『ディニッシュインテリアス』は、デンマークはじめ、北欧の家具やインテリア雑貨を扱うショップです。
食いしん坊の私は、“デニッシュ”という言葉から、たっぷりのバターで焼いたパンを連想しましたが(笑)、 「Danish」デニッシュとは、「デンマークの」「デンマーク人の」の意味で、 「Japanese」日本の・・・と同様の言葉なんだそうです。

オーナーの濱崎さんは、東京の、北欧の家具とイタリアのタイルなどを扱う商社にいた頃、営業として来ていたデンマーク人と出逢ったのが縁で、 北欧の家具などを扱う会社を共同で設立。7年ほど前に、ショールームを開設されました。
恩地町に移転した現在のショールームは、倉庫だったところを、スタッフとともにDIY!
「フローリングをぴったり張ったから、夏になると一部が膨らんで盛り上がるのです」と、にこやかに仰っいます。愛着が湧くのでしょうね。

入口から正面に見える木の椅子群(写真上)は、美術館のオブジェをイメージしたディスプレイとのことで、 ともすると家具を置いただけになってしまいがちな空間を、アイデアとセンスの良さで、絵になる景色を創りだしていました。

北欧の家具というと、木の優しい質感を生かした丸みのあるデザインと、素材の良さ、シックなアースカラーを思い浮かべます。
また、ハンス・J・ウェグナーの、Yチェアやセブンチェアなどは、日本の家庭やお店でも多く愛され、目にすることの多い椅子です。
ナチュラルな風合いと、安らぎや和みを感じさせるデザインは、時を経て、今なお受け継がれ、世界中の人から愛されています。
また、家具のほかに、ムーミングッズやイッタラの食器、揺らぎ効果のフレンステッドモビール、クリスマスグッズも揃い、気の利いたプレゼント選びが楽しくなりそうです。





「北欧は、日本と同じように資源を持たない国なので、技術者をということで、国をあげて家具作りの職人を育てたのです。
カンファレンスチェアは、イギリスの椅子がモデルで、極限まで装飾を削ぎ落としたディテールになり、 Yチェアやチャイニーズチェアは、背から肘の辺りまで、くるりと回っている中国の椅子から。 また、家具のデザインは、その国の文化や気候、気質がデザインに影響を与え、 イタリアは、家の中よりは外に出ることが多いので、ひと目見てインパクトのあるデザインを好み、 寒い北欧では、家の中の団欒やホームパーティが日常的ゆえに、飽くことの無い、自己主張しすぎない家具が求められている」

などなど、北欧の家具の話になると止まらなくなってしまうと仰る濱崎さん。
建築やインテリアに携わる仕事をしていながら、浅く狭くの私にとっては、なんとも嬉しいレクチャーでした。

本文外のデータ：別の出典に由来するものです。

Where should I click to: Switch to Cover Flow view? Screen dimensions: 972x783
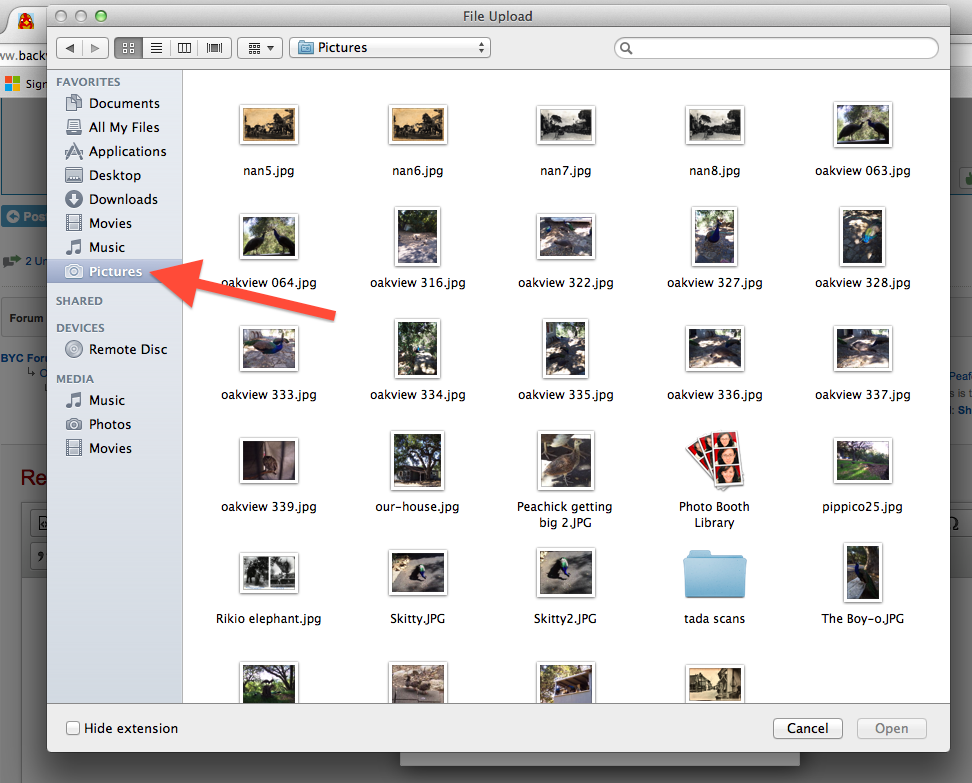pos(214,47)
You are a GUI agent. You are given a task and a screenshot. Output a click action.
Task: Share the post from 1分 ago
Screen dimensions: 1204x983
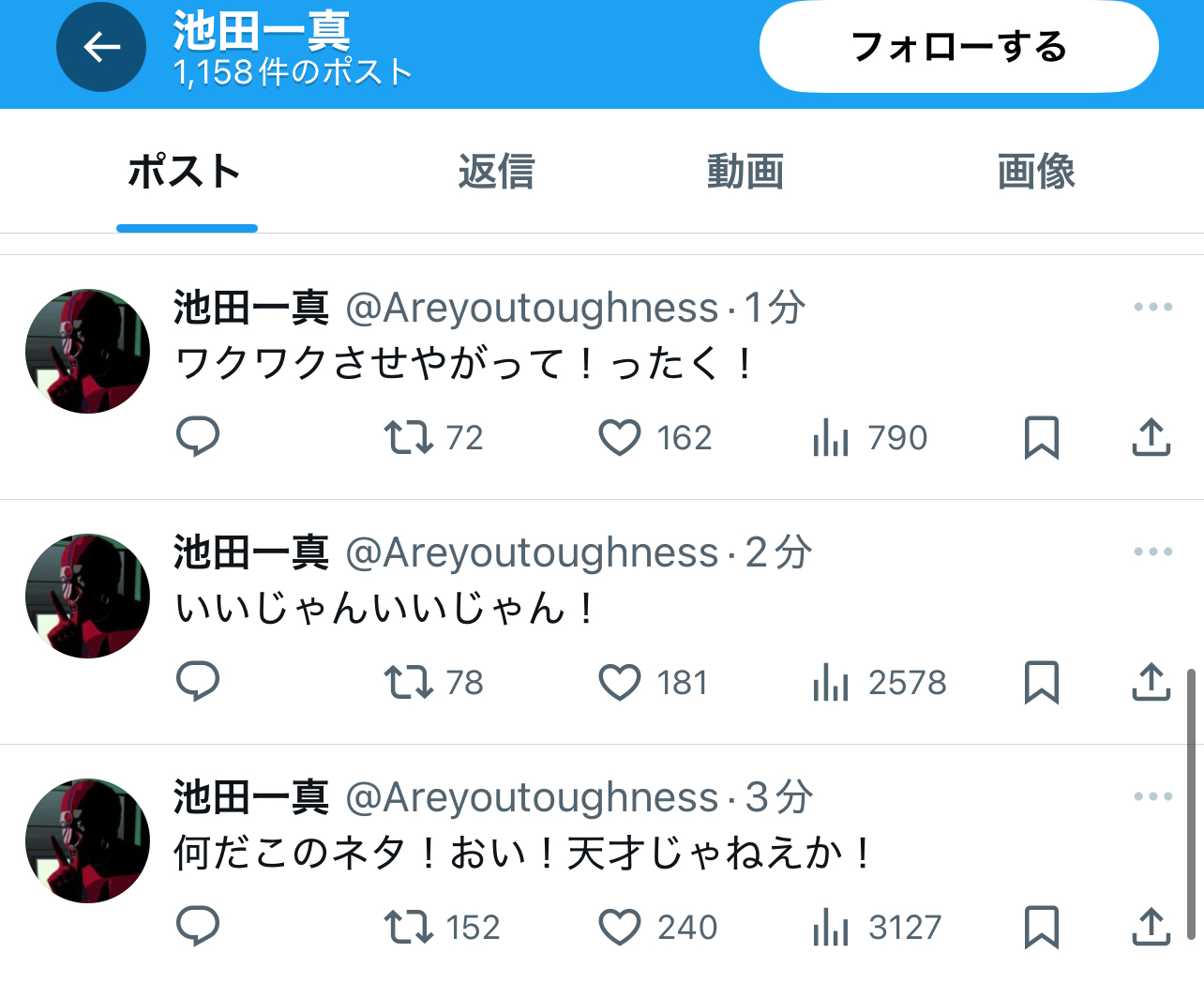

「映画の“かもめ食堂”で観た、まぁるいガラスセードのペンダントを探しているんですよ」
そう言うと、
「カモメ食堂へ行ってきましたよ」
「えっ、あのフィンランドでですか!」
用意してくださったカタログに、ありました!
ルイスポールセンのTOLDBODで、ショールームにやってきたのは、60Wの小さい方です。

『デニッシュインテリアス』では、エントランスでスリッパに履き替えます。
家庭のリビングやダイニングと同じレベルでの使用感を体験するためですが、ソファに座りついでに寛いでしまったり、ロッキングチェアで揺れながら、読書やうたた寝?もできたり。
小さな子供たちが、ぽんぽん飛び跳ねても平気ですし、なんと、同伴の愛犬までも遊びだすこともあるとか。
スタッフの皆さんの、あたたかい眼差しと応対、おだやかな空気に包まれたショールームは、これまでの家具ショップの概念を払拭する、滞在型のショップでした。